▶ USING THE INFORMATION:
(a) Reproduce word for word the part of the James Branch Cabell text between "Richmond native James" and "Letters and Libraries.", inclusive.
(b) Condense the paragraph of the James Branch Cabell text that begins "Cabell had a large personal library" into a short bulleted list that keeps its main facts.
[GIVEN TEXT — start]
Richmond native James Branch Cabell was a writer of fantasy fiction. He is best known for Jurgen, A Comedy of Justice, published in 1919, which was part of a series of satirical works he authored that took place in a medieval fantasy world he called "Poictesme." Jurgen was banned in New York where it was published over obscenity charges. A trial two years later cleared him of those charges but the controversy brought him literary fame. His work was popular throughout the 1920s. Cabell authored 52 volumes of fiction and non-fiction in his lifetime. Learn more about the author's life and work by visiting James Branch Cabell: Man of Letters and Libraries.

Cabell had a large personal library numbering nearly 3,000 volumes. Ten years after his death his family donated his library and its contents to the new library that was being planned and built by Virginia Commonwealth University on its Monroe Park campus. That new university library would also bare his name. Cabell's books served as the basis of the rare book collection housed by the James Branch Cabell Library's Special Collections and Archives department. His books are housed in the Cabell Room which is adjacent to Special Collections and Archives.

While many of the books in Cabell's library contain inscriptions by their authors, his library was made even more personal by the items he kept in many of the books. Correspondence, photographs, newspaper clippings, assorted documents and ephemera were placed by Cabell in books associated with those materials. For instance, in his copy of The Springs of Virginia; Life, Love and Death at the Waters, 1775-1900 by Perceval Reniers, 1941, Cabell placed a two-page letter he had written as a young child visiting Allegany Springs to his grandfather. His books and their contents were cataloged before they were moved to VCU's Monroe Park Campus. Each book and the materials kept by Cabell in those books were given a specific catalog number. Materials removed from his library and placed in his personal papers retain those specific numbers. So today we could, in theory, recreate his personal library and their original contents.
[GIVEN TEXT — finish]
[DATA RECORDS — start]
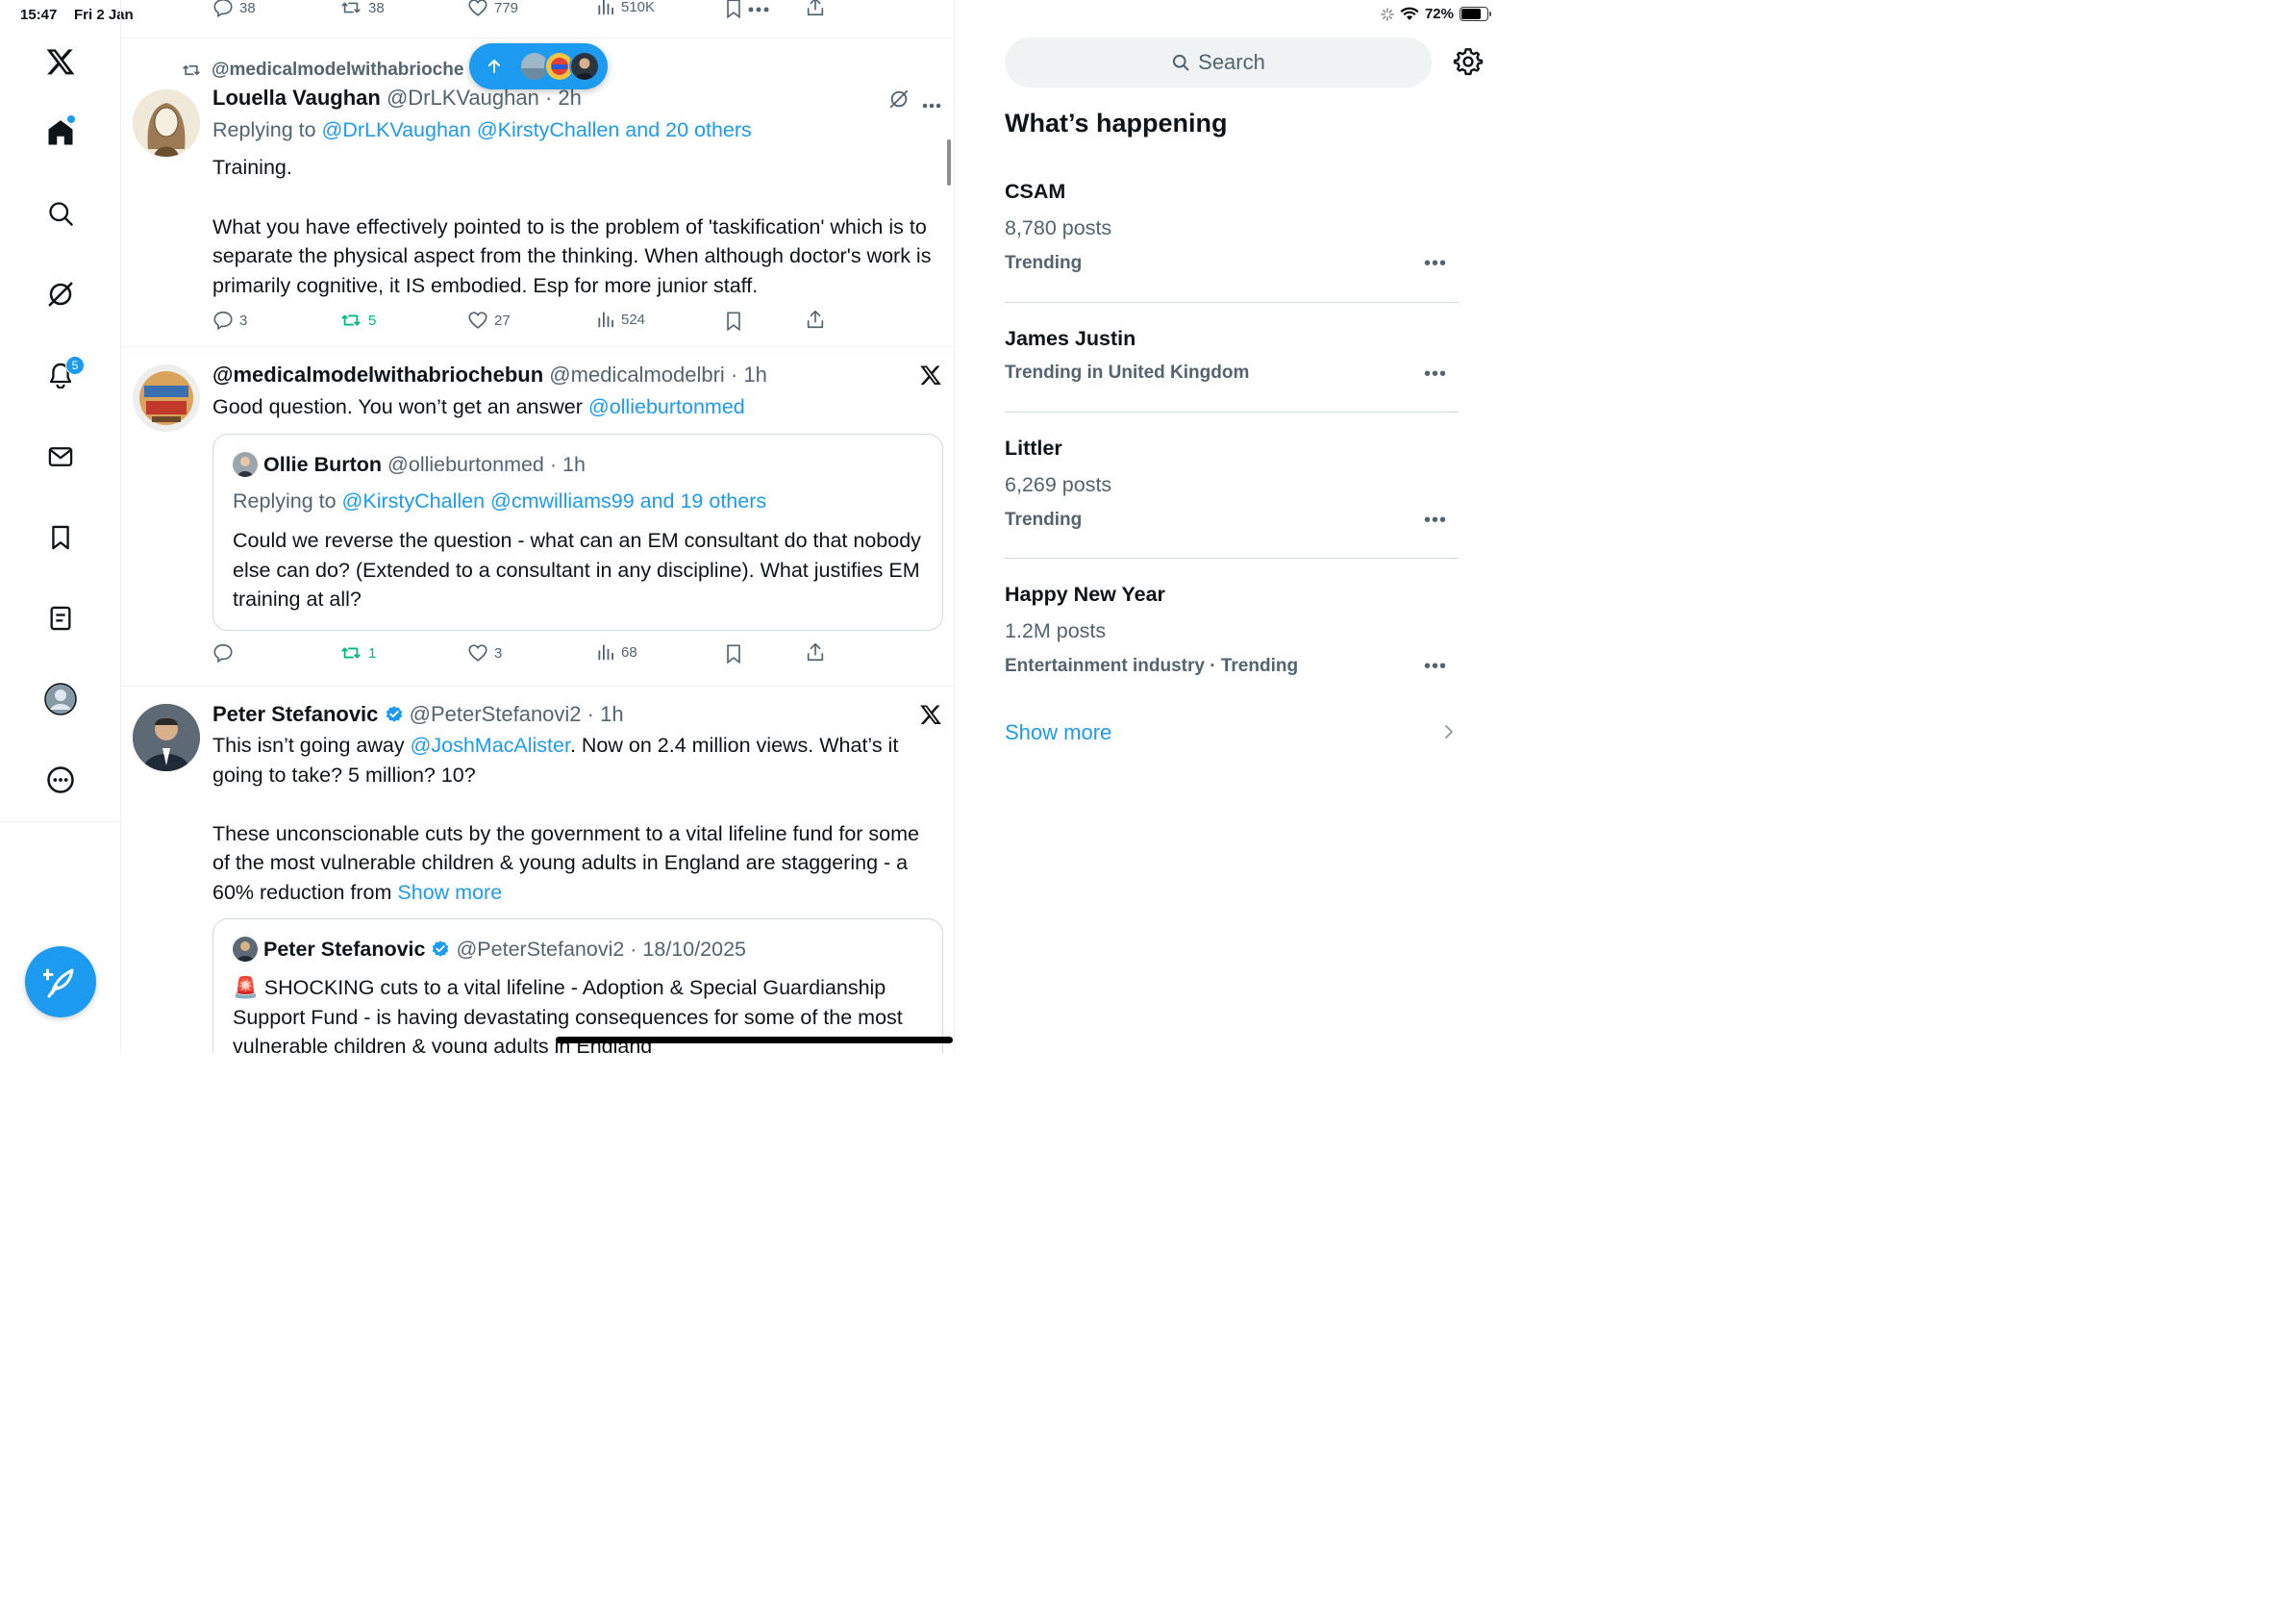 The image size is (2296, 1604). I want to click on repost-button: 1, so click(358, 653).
[DATA RECORDS — finish]
[DATA RECORDS — start]
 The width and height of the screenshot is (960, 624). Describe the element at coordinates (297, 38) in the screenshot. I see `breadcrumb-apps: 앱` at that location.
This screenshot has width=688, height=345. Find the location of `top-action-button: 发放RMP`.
[DATA RECORDS — finish]
▶ RESULTS OF THE TASKS:
(a)
Richmond native James Branch Cabell was a writer of fantasy fiction. He is best known for Jurgen, A Comedy of Justice, published in 1919, which was part of a series of satirical works he authored that took place in a medieval fantasy world he called "Poictesme." Jurgen was banned in New York where it was published over obscenity charges. A trial two years later cleared him of those charges but the controversy brought him literary fame. His work was popular throughout the 1920s. Cabell authored 52 volumes of fiction and non-fiction in his lifetime. Learn more about the author's life and work by visiting James Branch Cabell: Man of Letters and Libraries.

(b)
- Cabell's personal library held nearly 3,000 volumes.
- Ten years after his death, his family donated the library and its contents to the new library Virginia Commonwealth University was planning and building on its Monroe Park campus.
- The new university library also carries his name.
- His books formed the basis of the rare book collection of the James Branch Cabell Library's Special Collections and Archives department.
- The books are kept in the Cabell Room, next to Special Collections and Archives.